*Stored entries:*

# # # # #

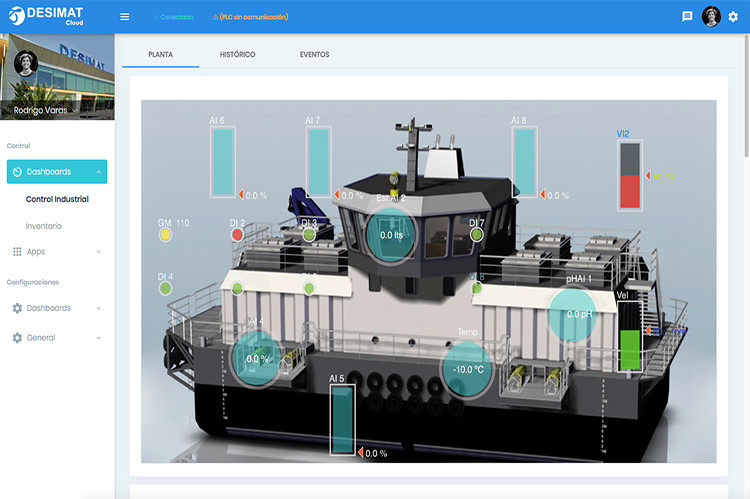Screen dimensions: 750x499
Task: Select Control Industrial in the sidebar
Action: (57, 199)
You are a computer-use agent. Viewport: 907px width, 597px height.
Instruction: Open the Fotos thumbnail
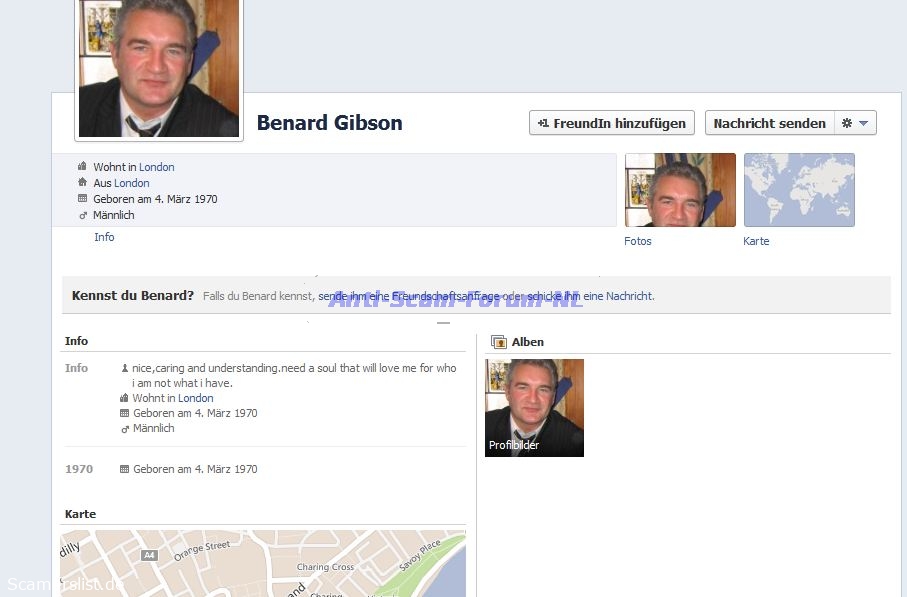(680, 190)
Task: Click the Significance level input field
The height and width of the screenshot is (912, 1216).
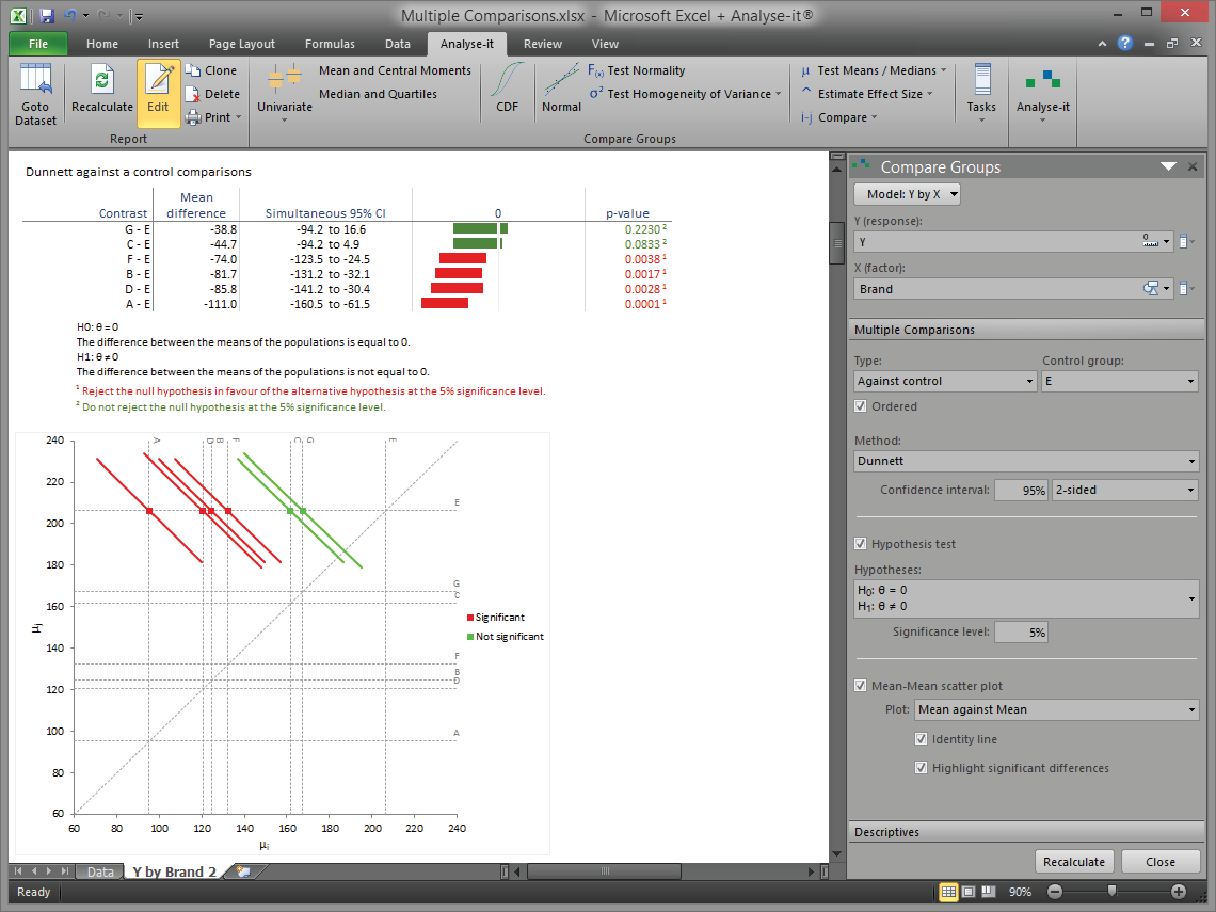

# # # # #

*Aim of the exercise:*
Counting only those lines of the data above where the word "height" appears, give the number and nothing more.

*Answer to this task:*
2